▸ **Bagian Teks**
§ §

Teman-teman sudah pada nonton film Bila Esok Ibu Tiada? Film yang mulai tayang 14 November 2024 ini, infonya sudah ditonton 3,5 juta Lebih penonton. Sebuah pencapaian yang luar biasa ya, karena sebelumnya bukunya juga Best Seller.
Foto : Tribunnews. com |
Filmnya memang sangat ciamik dan menguras emosi dan perasaan. Apalagi disutradarai oleh Rudi Sudjarwo. Para pemainnya pun sederet nama-nama terkenal. Mulai dari Chistine Hakim, Slamet Rahardjo, Adinia Wirasti, Nunu Datau, dan lain-lain.
Teman-teman ingin tahu tidak, bagaimana cerita perjalanan buku Bila Esok Ibu Tiada sampai dilirik Production House dan dijadikan sebuah film?
Menulis Novel yang Dilirik PH
Saat mengetahui ada Workshop menulis novel yang dilirik PH, saya langsung tertarik, lalu segera mendaftar untuk ikutan. Apalagi narasumbernya Bu Nuy Nagiga yang menulis buku Bila Esok Ibu Tiada. Saya saat ingin tahu, bagaimana prosesnya, sampai buku inii dipinang oleh Production House atau Rumah Produksi.

§ §

▸ **Bahan yang Disediakan**
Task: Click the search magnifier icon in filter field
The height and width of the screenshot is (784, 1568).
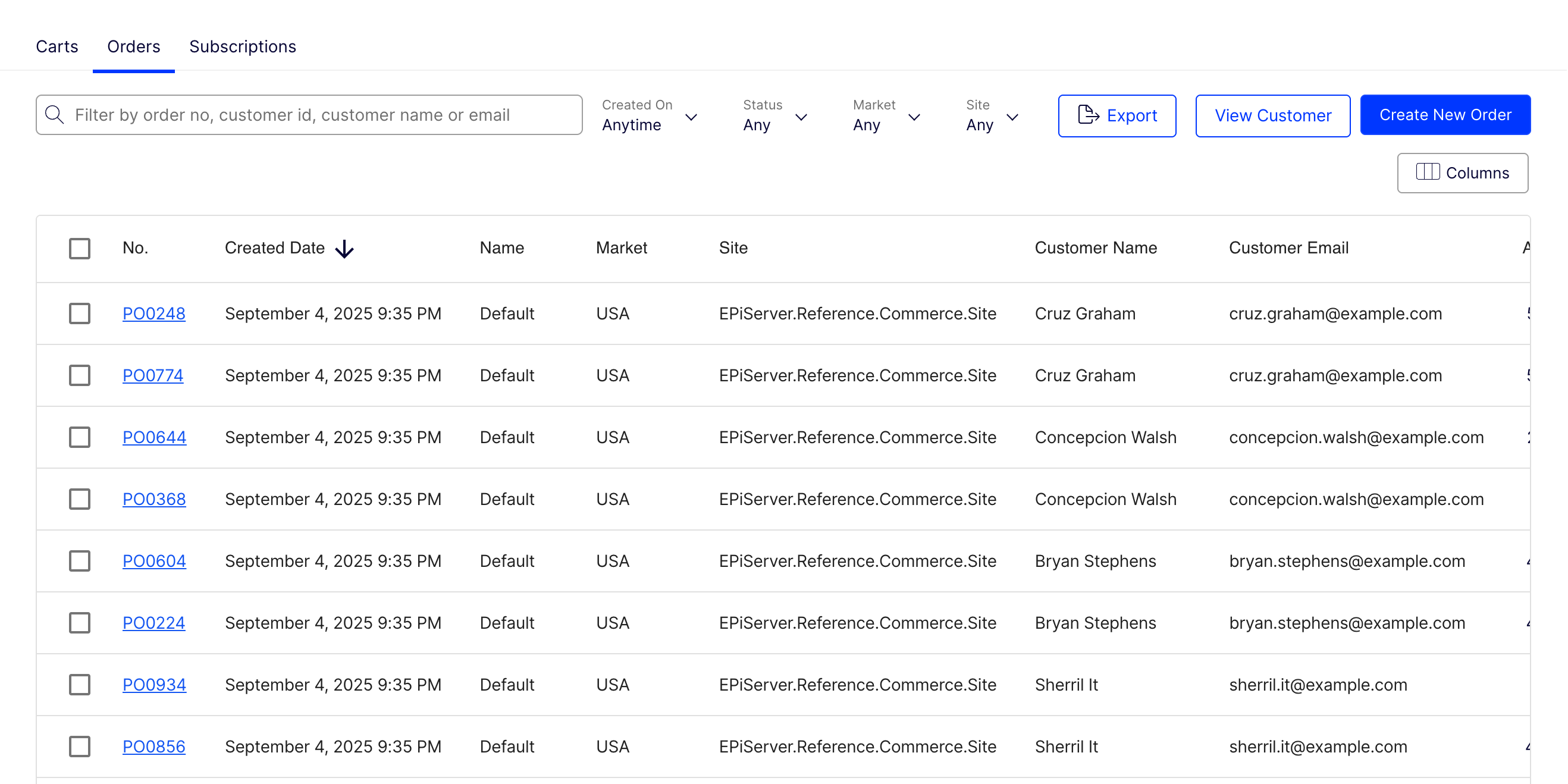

§ §

▸ **Latihan Soal**
**1)** Siapa yang menyutradarai film yang dibahas dalam teks tentang film Bila Esok Ibu Tiada?
**2)** Cetak tanpa perubahan bagian teks tentang film Bila Esok Ibu Tiada di antara "Foto : Tribunnews." dan "atau Rumah Produksi.", dengan kedua batas itu ikut disertakan.

▸ **Kunci Jawaban**
**1)** Rudi Sudjarwo.

**2)**
Foto : Tribunnews. com |
Filmnya memang sangat ciamik dan menguras emosi dan perasaan. Apalagi disutradarai oleh Rudi Sudjarwo. Para pemainnya pun sederet nama-nama terkenal. Mulai dari Chistine Hakim, Slamet Rahardjo, Adinia Wirasti, Nunu Datau, dan lain-lain.
Teman-teman ingin tahu tidak, bagaimana cerita perjalanan buku Bila Esok Ibu Tiada sampai dilirik Production House dan dijadikan sebuah film?
Menulis Novel yang Dilirik PH
Saat mengetahui ada Workshop menulis novel yang dilirik PH, saya langsung tertarik, lalu segera mendaftar untuk ikutan. Apalagi narasumbernya Bu Nuy Nagiga yang menulis buku Bila Esok Ibu Tiada. Saya saat ingin tahu, bagaimana prosesnya, sampai buku inii dipinang oleh Production House atau Rumah Produksi.